It was possible to use a capacitor with a small internal resistance.

The characteristics of the conventional capacitor using the polarizable electrode in which the current collector is formed on the activated carbon fiber cloth by the plasma spraying method have a capacitance of 0.16 F and an impedance (1 KHz).
Was 21 ohms. Example 7 A polarizable electrode similar to that of Example 6 was used as the positive electrode side polarizable electrode, and a non-polarizable electrode obtained by occluding lithium in an alloy (Wood alloy) having a Sn: Cd ratio of 85:15 was used as the negative electrode. To produce an electric double layer capacitor. Also in this embodiment, the other constituent materials are the same as in the first embodiment. This capacitor showed a voltage of 3V and a capacitance of 0.58F.

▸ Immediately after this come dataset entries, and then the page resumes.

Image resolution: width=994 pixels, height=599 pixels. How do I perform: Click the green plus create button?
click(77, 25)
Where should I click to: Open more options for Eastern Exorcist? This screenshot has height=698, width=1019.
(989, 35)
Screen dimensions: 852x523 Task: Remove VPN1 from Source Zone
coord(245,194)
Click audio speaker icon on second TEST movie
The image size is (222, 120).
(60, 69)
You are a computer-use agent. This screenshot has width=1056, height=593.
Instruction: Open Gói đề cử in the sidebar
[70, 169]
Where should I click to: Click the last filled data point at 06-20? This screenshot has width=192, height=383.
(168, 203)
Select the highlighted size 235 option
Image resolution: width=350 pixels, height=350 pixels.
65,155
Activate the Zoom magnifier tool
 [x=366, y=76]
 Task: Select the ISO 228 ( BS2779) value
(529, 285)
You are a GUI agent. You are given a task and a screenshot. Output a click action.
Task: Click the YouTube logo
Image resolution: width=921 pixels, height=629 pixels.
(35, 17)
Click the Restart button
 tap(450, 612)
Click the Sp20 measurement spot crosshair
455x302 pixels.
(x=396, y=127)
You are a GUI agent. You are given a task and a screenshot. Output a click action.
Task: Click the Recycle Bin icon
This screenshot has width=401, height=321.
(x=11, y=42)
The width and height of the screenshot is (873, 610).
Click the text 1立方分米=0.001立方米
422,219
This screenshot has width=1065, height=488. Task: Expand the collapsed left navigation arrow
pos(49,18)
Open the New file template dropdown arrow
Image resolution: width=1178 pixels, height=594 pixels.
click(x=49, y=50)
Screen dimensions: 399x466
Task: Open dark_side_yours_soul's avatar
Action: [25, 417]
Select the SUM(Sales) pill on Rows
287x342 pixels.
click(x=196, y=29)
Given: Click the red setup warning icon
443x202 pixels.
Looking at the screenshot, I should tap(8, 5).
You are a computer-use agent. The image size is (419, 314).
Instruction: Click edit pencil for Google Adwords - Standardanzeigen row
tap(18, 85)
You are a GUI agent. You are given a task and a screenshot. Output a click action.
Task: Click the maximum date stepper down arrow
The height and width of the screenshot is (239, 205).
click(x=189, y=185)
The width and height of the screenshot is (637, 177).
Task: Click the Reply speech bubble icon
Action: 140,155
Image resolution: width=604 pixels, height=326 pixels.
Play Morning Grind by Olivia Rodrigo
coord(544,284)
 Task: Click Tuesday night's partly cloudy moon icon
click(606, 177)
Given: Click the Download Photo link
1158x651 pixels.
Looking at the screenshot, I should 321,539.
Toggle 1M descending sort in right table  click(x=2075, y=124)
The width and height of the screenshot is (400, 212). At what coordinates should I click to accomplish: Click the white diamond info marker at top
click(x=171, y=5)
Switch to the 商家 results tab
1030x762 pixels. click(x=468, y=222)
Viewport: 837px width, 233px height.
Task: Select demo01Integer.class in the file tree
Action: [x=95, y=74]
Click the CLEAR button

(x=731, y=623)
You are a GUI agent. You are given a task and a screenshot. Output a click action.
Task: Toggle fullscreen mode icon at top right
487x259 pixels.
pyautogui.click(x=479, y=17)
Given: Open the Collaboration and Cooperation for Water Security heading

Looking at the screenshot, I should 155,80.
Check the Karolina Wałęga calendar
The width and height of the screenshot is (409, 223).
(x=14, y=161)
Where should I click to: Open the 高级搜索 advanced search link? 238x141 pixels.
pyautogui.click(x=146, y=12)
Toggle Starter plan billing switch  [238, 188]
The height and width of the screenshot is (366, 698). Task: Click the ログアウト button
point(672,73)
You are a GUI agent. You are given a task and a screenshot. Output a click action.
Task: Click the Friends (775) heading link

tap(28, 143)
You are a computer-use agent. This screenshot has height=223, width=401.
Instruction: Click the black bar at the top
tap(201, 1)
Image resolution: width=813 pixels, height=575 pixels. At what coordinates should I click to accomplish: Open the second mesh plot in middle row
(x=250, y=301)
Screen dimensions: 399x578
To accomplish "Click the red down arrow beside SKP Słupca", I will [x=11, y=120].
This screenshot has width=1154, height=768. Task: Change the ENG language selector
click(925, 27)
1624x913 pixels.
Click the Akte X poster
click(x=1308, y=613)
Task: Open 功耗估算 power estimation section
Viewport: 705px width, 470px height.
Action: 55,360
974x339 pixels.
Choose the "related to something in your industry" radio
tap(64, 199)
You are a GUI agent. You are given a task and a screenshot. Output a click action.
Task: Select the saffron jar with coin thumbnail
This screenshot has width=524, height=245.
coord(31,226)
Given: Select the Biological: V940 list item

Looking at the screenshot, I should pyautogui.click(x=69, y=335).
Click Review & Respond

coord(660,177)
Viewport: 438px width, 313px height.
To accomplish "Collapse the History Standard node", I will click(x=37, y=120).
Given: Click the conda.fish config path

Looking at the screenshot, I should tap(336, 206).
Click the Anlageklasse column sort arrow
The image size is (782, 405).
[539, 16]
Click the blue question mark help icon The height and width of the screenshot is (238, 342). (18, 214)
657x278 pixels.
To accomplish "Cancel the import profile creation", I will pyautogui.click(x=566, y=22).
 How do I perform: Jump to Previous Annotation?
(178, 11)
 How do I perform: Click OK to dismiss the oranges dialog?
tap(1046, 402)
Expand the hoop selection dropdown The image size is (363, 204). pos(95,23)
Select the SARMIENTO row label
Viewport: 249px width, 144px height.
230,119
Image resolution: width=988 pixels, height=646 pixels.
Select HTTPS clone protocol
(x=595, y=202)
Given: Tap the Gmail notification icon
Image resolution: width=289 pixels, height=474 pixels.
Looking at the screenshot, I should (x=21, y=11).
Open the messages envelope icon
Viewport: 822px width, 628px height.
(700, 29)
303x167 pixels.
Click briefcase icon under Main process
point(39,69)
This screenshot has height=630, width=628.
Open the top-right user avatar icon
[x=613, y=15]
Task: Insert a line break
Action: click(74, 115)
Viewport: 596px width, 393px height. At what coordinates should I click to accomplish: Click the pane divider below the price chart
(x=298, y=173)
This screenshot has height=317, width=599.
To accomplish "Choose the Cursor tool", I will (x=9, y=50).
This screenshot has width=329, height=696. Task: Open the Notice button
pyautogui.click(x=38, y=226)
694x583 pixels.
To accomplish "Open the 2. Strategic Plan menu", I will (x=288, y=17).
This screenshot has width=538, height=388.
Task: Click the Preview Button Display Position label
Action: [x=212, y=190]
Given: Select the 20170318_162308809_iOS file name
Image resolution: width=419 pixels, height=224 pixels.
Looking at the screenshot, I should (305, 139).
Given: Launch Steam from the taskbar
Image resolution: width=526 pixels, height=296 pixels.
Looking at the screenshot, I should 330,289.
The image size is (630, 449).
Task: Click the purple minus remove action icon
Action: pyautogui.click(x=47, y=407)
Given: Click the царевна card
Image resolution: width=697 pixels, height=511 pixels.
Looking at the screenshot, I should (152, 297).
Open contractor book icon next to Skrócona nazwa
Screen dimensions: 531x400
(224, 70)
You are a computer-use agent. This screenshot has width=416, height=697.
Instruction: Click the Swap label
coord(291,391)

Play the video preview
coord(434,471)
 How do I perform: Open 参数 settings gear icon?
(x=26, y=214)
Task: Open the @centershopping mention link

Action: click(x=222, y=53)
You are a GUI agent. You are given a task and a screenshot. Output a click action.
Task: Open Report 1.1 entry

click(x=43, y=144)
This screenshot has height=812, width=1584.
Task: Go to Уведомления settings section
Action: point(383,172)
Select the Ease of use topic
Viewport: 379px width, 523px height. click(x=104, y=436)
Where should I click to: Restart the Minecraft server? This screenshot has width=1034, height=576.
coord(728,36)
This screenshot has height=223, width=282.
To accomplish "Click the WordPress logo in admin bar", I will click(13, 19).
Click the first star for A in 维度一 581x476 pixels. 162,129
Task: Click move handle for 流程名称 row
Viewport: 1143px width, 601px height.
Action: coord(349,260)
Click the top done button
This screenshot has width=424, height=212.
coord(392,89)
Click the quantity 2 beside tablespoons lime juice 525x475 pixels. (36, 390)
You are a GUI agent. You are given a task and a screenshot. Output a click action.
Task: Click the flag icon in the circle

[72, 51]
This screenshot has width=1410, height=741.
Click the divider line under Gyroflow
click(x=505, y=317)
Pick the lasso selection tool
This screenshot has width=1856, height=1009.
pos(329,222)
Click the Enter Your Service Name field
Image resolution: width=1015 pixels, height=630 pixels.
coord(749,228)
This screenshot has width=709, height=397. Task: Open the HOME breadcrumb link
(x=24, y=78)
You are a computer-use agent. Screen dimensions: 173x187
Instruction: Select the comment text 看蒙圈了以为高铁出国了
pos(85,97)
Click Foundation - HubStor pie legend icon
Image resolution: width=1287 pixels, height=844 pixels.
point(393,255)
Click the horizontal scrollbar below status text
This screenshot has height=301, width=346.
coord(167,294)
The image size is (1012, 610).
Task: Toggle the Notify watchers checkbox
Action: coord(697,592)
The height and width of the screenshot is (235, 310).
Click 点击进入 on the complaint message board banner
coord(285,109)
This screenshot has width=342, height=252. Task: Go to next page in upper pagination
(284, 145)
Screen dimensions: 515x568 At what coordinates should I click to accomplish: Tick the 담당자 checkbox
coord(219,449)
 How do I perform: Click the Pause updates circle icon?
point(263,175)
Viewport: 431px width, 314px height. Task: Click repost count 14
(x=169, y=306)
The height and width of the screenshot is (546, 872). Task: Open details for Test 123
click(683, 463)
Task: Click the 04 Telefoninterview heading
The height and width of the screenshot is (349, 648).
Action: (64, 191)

The polarizable electrode of the present invention can be widely used not only in the electric double layer capacitor as described above but also in batteries, electrochromic displays and the like.

[0048]

EFFECT OF THE INVENTION The polarizable electrode of the present invention can provide a highly reliable polarizable electrode having a high double-layer capacitance density, a required mechanical strength, and a smaller internal resistance than ever before.

Further, by adopting a preferred embodiment of the present invention which is a polarizable electrode in which fine particles of activated carbon and fine particles of graphite are bonded with an inorganic binder, the electric resistance can be further reduced.

In the polarizable electrode according to the above (1) of the present invention, the electrical resistance can be further reduced by adopting a preferable mode in which the inorganic binder is an inorganic binder having conductivity.

Further, in the polarizable electrode according to the above (2) of the present invention, by adopting a preferable mode in which the inorganic binder is an inorganic binder having conductivity, the electric resistance can be further reduced. it can.

Furthermore, in the polarizable electrode of the present invention, by adopting a preferred embodiment in which the inorganic binder is silica glass or alumina, these inorganic binders are made from an alcohol solution of a metal alkoxide as a raw material and are gelled. Since the activated carbon fine particles can be combined with each other, the activated carbon fine particles can be evenly sprinkled, and the activated carbon fine particles can be uniformly combined. Further, these inorganic binders are chemically stable and can prolong the life of the electrode.

In the polarizable electrode of the present invention, when the inorganic binder having conductivity is indium oxide or a mixture of indium oxide and tin oxide, the conductive inorganic binder is a metal alkoxide. Alcohol solution is used as a raw material, and it can be gelled to bind the activated carbon fine particles, so it can be evenly sprinkled on the activated carbon fine particles, and the activated carbon fine particles can be evenly bound to each other, and the electrical resistance can be reduced. Can be achieved.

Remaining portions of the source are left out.